Records
+ + + + +

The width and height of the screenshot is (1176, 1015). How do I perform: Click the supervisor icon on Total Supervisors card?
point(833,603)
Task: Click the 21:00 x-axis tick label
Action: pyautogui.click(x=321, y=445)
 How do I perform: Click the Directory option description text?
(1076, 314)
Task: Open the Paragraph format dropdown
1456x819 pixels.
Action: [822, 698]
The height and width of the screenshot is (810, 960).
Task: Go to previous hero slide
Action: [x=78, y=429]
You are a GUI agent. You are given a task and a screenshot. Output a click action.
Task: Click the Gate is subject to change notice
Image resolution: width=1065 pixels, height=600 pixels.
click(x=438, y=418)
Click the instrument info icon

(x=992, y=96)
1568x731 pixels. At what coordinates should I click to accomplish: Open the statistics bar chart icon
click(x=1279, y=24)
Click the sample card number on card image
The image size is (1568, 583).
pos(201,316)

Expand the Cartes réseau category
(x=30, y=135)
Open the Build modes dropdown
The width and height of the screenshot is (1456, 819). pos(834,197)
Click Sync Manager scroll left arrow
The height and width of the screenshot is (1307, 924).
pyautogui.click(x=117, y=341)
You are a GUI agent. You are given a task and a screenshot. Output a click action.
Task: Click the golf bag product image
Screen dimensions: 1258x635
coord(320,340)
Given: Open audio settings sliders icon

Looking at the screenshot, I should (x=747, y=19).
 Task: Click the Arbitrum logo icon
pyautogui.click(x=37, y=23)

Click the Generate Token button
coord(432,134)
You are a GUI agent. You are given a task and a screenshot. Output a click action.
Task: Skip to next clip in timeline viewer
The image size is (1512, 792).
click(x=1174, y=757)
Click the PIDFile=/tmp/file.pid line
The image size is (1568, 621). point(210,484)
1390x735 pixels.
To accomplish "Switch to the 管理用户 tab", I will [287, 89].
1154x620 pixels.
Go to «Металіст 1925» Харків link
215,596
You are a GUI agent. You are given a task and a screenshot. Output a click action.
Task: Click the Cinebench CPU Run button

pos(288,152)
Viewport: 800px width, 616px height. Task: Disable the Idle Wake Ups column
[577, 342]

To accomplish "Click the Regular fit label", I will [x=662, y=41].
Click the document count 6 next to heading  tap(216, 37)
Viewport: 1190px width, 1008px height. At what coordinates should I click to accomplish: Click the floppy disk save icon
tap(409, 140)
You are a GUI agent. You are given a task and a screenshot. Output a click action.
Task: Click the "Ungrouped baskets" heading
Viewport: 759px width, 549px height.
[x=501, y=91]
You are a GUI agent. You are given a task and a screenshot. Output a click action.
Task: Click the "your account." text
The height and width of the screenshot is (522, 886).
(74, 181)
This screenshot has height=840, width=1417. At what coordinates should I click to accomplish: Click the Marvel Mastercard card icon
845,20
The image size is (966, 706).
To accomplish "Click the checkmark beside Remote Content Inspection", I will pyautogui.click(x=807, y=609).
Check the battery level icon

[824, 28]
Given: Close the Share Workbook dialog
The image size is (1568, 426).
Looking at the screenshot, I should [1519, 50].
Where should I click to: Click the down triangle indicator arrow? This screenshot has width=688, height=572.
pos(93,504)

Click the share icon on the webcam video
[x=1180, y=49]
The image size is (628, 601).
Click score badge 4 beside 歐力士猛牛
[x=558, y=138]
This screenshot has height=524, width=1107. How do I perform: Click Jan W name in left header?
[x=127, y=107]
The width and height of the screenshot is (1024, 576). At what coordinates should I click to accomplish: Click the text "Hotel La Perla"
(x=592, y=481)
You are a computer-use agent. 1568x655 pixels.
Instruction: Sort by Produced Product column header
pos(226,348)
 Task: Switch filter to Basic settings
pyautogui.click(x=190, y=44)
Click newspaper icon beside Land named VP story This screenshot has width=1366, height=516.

+ + + + +

Given task
Can you rewrite all of the records above with "dropdown" swapped for "menu" everywhere it appears, leaving everything else unchanged?

Exercise response
The width and height of the screenshot is (1176, 1015). How do I perform: Click the supervisor icon on Total Supervisors card?
point(833,603)
Task: Click the 21:00 x-axis tick label
Action: pyautogui.click(x=321, y=445)
 How do I perform: Click the Directory option description text?
(1076, 314)
Task: Open the Paragraph format menu
1456x819 pixels.
Action: [822, 698]
The height and width of the screenshot is (810, 960).
Task: Go to previous hero slide
Action: [x=78, y=429]
You are a GUI agent. You are given a task and a screenshot. Output a click action.
Task: Click the Gate is subject to change notice
Image resolution: width=1065 pixels, height=600 pixels.
click(x=438, y=418)
Click the instrument info icon

(x=992, y=96)
1568x731 pixels. At what coordinates should I click to accomplish: Open the statistics bar chart icon
click(x=1279, y=24)
Click the sample card number on card image
The image size is (1568, 583).
pos(201,316)

Expand the Cartes réseau category
(x=30, y=135)
Open the Build modes menu
The width and height of the screenshot is (1456, 819). pos(834,197)
Click Sync Manager scroll left arrow
The height and width of the screenshot is (1307, 924).
pyautogui.click(x=117, y=341)
You are a GUI agent. You are given a task and a screenshot. Output a click action.
Task: Click the golf bag product image
Screen dimensions: 1258x635
coord(320,340)
Given: Open audio settings sliders icon

Looking at the screenshot, I should (x=747, y=19).
 Task: Click the Arbitrum logo icon
pyautogui.click(x=37, y=23)

Click the Generate Token button
coord(432,134)
You are a GUI agent. You are given a task and a screenshot. Output a click action.
Task: Skip to next clip in timeline viewer
The image size is (1512, 792).
click(x=1174, y=757)
Click the PIDFile=/tmp/file.pid line
The image size is (1568, 621). point(210,484)
1390x735 pixels.
To accomplish "Switch to the 管理用户 tab", I will [287, 89].
1154x620 pixels.
Go to «Металіст 1925» Харків link
215,596
You are a GUI agent. You are given a task and a screenshot. Output a click action.
Task: Click the Cinebench CPU Run button

pos(288,152)
Viewport: 800px width, 616px height. Task: Disable the Idle Wake Ups column
[577, 342]

To accomplish "Click the Regular fit label", I will [x=662, y=41].
Click the document count 6 next to heading  tap(216, 37)
Viewport: 1190px width, 1008px height. At what coordinates should I click to accomplish: Click the floppy disk save icon
tap(409, 140)
You are a GUI agent. You are given a task and a screenshot. Output a click action.
Task: Click the "Ungrouped baskets" heading
Viewport: 759px width, 549px height.
[x=501, y=91]
You are a GUI agent. You are given a task and a screenshot. Output a click action.
Task: Click the "your account." text
The height and width of the screenshot is (522, 886).
(74, 181)
This screenshot has height=840, width=1417. At what coordinates should I click to accomplish: Click the Marvel Mastercard card icon
845,20
The image size is (966, 706).
To accomplish "Click the checkmark beside Remote Content Inspection", I will pyautogui.click(x=807, y=609).
Check the battery level icon

[824, 28]
Given: Close the Share Workbook dialog
The image size is (1568, 426).
Looking at the screenshot, I should [1519, 50].
Where should I click to: Click the down triangle indicator arrow? This screenshot has width=688, height=572.
pos(93,504)

Click the share icon on the webcam video
[x=1180, y=49]
The image size is (628, 601).
Click score badge 4 beside 歐力士猛牛
[x=558, y=138]
This screenshot has height=524, width=1107. How do I perform: Click Jan W name in left header?
[x=127, y=107]
The width and height of the screenshot is (1024, 576). At what coordinates should I click to accomplish: Click the text "Hotel La Perla"
(x=592, y=481)
You are a computer-use agent. 1568x655 pixels.
Instruction: Sort by Produced Product column header
pos(226,348)
 Task: Switch filter to Basic settings
pyautogui.click(x=190, y=44)
Click newspaper icon beside Land named VP story This screenshot has width=1366, height=516.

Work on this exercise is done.